Молодые люди сняли камзолы и сорвали с себя рубашки…
— Ах ты, черт, — сказал Келюс, раздеваясь, — я потерял кинжал. Он слабо держался в ножнах и, должно быть, выпал по дороге.
— Или же вы оставили его у господина де Монсоро, на площади Бастилии, — сказал Антрагэ, — в таких ножнах, из которых вы не осмелились его вынуть.
Келюс издал яростное рычание и встал в позицию.
— Но у него же нет кинжала, господин д'Антрагэ, у него нет кинжала! — закричал Шико, прибывший в этот момент на поле боя.
— Тем хуже для него, — сказал Антрагэ, — я тут ни при чем.
И, вытащив левой рукой свой кинжал, он тоже занял позицию.
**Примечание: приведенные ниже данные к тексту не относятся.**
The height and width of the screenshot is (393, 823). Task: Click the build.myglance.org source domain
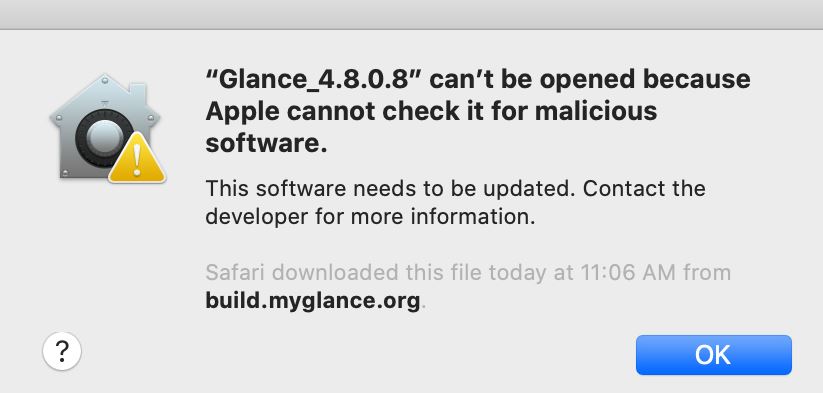[x=313, y=301]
Участок земли, на котором должна была произойти эта ужасная схватка, был расположен, как мы уже видели, в уединенном, укрытом деревьями месте.
Обычно днем туда заглядывали только дети, приходившие поиграть, а ночью — только пьяницы и воры, в поисках ночлега.
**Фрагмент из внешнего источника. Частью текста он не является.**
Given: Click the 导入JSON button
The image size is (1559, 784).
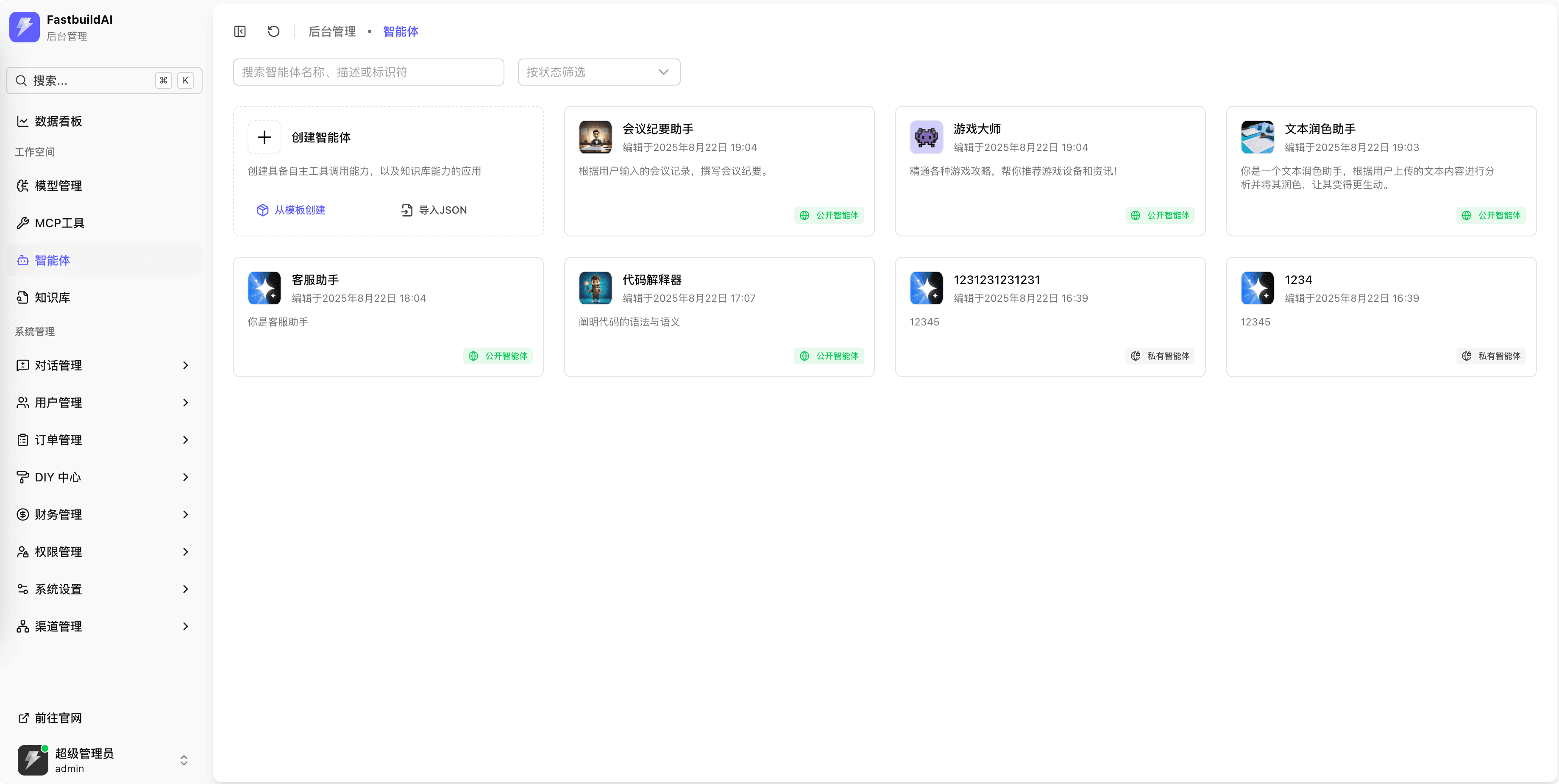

Загородки, поставленные барышниками, как и следовало ожидать, отстраняли от этого уголка толпу, которая подобна речным волнам: они устремляются всегда вдоль берега и останавливаются или поворачивают назад, только если наткнутся на какое-нибудь препятствие.
Прохожие шли вдоль загородок, не останавливаясь.
К тому же час был очень ранний, да и все, кто уже вышел на улицу, спешили к залитому кровью дому Монсоро.
Шико, с бьющимся сердцем, хоть по натуре своей он и не был чувствителен, уселся впереди лакеев и пажей на деревянные перила.
Он не любил анжуйцев и ненавидел миньонов, но и те и другие были отважны и молоды, в их жилах текла благородная кровь, которая с минуты на минуту должна была пролиться при ярком свете занявшегося дня.
Д'Эпернон решил рискнуть и побахвалиться в последний раз.
— Как! Значит, я внушаю такой страх? — воскликнул он.
— Замолчите, болтун, — сказал ему Антрагэ.
— Я в своем праве, — возразил д'Эпернон, — по условиям, в поединке должно было участвовать восемь человек.
— Ну-ка, прочь отсюда! — сказал выведенный из терпения Рибейрак, загораживая ему дорогу.
Д'Эпернон утихомирился и с величественным видом вложил шпагу в ножны.
— Идите сюда, — сказал Шико, — идите сюда, храбрейший из храбрых, иначе вы загубите еще одну пару сапог, как вчера.
— Что вы такое говорите, господин дурак?
— Я говорю, что сейчас на земле будет кровь и вам придется ходить по ней, как нынче ночью.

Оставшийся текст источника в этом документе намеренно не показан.